Como o senhor analisa a manobra feita por Eduardo Cunha para votar a proposta de financiamento empresarial de campanha novamente, com apenas uma alteração no texto?
Alguns anos atrás houve um político, depois presidente da República, segundo o qual o Congresso era composto por uns 300 picaretas. Bom, eu não vou dizer que sim ou que não, inclusive porque já passou o tempo. Mas ninguém imagina que o Congresso goza de grande prestígio nacional. Mas, na verdade, quem colocou esses deputados lá? Foram os marcianos? Não foram. Foi pela força das armas? Também não. Então nós cidadãos temos uma imensa responsabilidade nisso.
Quaisquer defeitos que nós queiramos atribuir, somos coparticipes dele. Houve um grande constitucionalista italiano que disse que a democracia era um sistema cujo bom cumprimento dependia de uma boa consciência política. Se não há consciência política, a democracia vai ser um arremedo. A nossa democracia é um arremedo. Nós colocamos no Congresso Nacional as pessoas que lá estão, depois queremos nos queixar delas. Mas fomos nós que pusemos. Isso significa que, infelizmente, o nosso nível de consciência política é baixo.
E, sendo assim, nós não podemos depois ficar satisfeitos com o resultado.

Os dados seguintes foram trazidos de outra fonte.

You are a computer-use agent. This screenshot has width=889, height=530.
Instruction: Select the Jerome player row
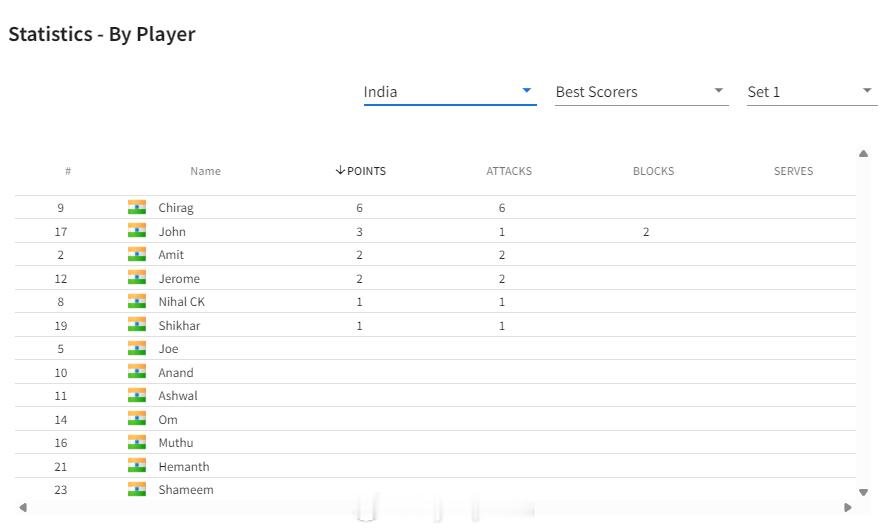[x=435, y=278]
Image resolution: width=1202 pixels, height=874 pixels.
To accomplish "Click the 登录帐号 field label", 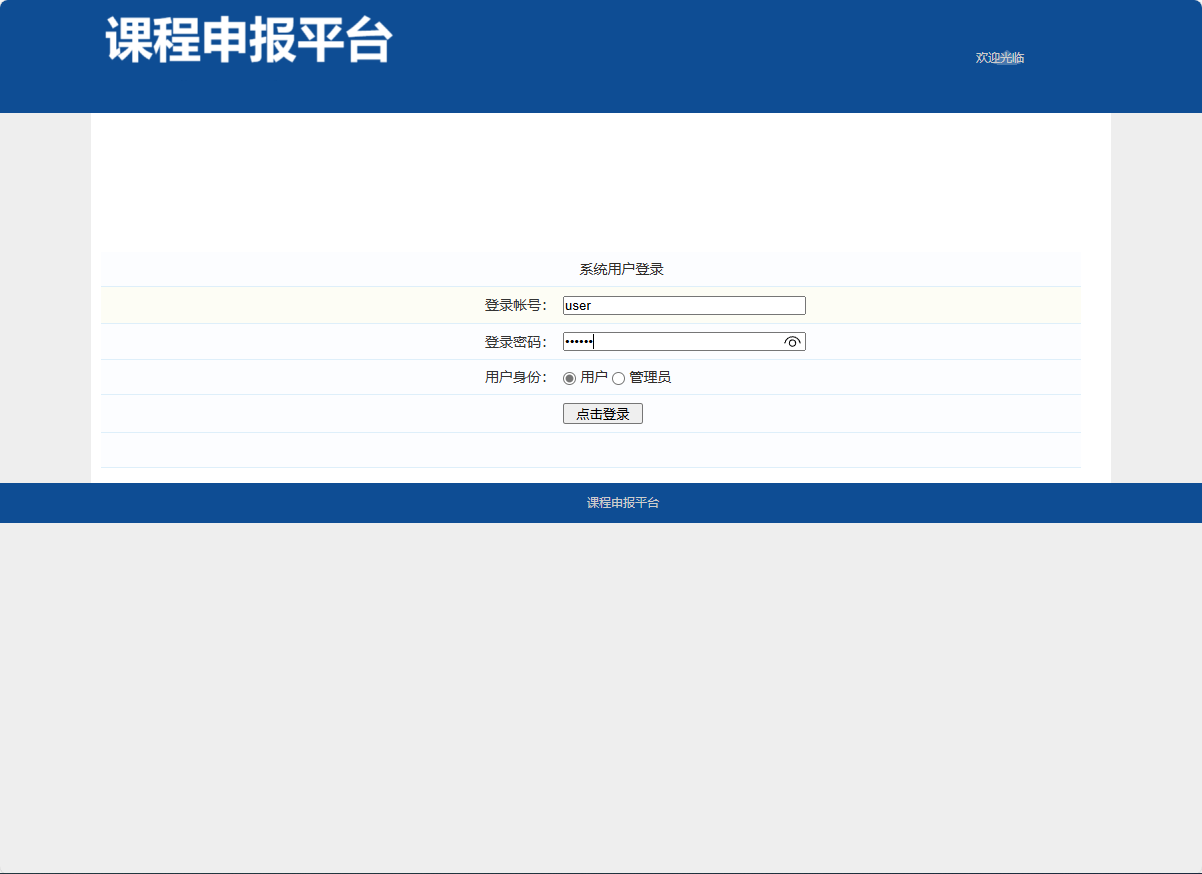I will (x=514, y=305).
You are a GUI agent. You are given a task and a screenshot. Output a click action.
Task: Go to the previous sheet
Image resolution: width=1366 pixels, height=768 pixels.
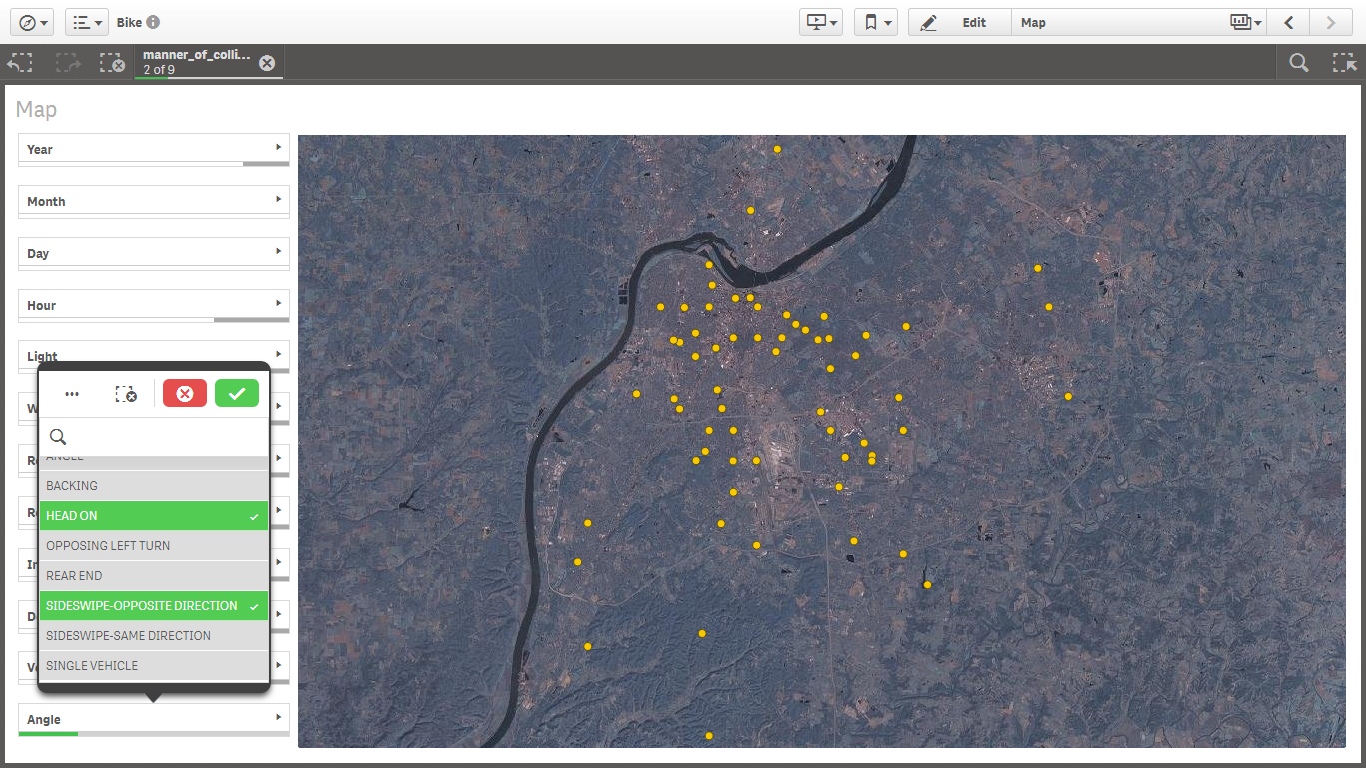pos(1290,22)
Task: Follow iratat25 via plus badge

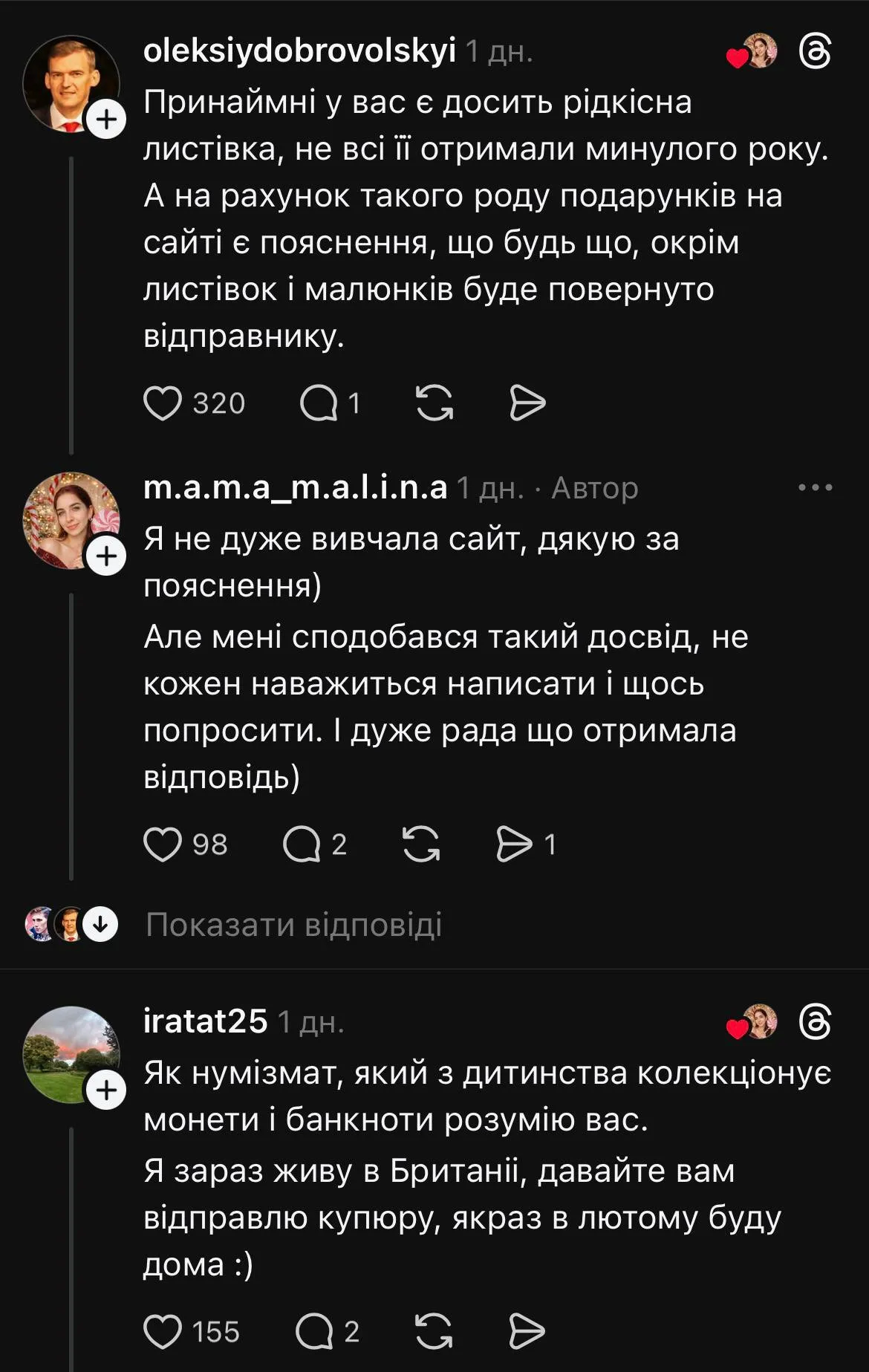Action: pyautogui.click(x=107, y=1090)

Essa é a realidade dura e vai levar muitos anos para isso mudar. Enquanto tiver um sistema que favorece o poder econômico, não podemos esperar um Congresso de alto nível. Portanto, esse manifesto é mais um desses esforços que não sei se vai dar resultado ou não. É um esforço no sentido de ter o Congresso liberto do poder econômico.
Do ponto de visto jurídico, como o senhor classifica essa manobra?
Do ponto de vista jurídico, é evidentemente uma coisa contrária à democracia. E a nossa Constituição diz que todo poder emana do povo. O que é isso? Isso é a afirmação da democracia da maneira mais chapada que possa existir. Mas, apesar dessa afirmação, a nossa democracia é capenga. O nosso manifesto é apenas uma comprovação disso.
Na ocasião da manobra, Eduardo Cunha teria pressionado líderes de partidos pequenos a reverem o voto pelo fim do financiamento empresarial com base em uma chantagem que envolve a cláusula de barreira. O que o senhor pensa sobre esse tipo de comportamento no Congresso?
Tudo isso é uma confirmação do que nós estamos falando. Eu não creio que o deputado seja um representante que encarne com muita fidelidade o espírito da democracia. Acho que não encarna. E por isso ele tomou essa providência que ofende, na verdade, essa democracia.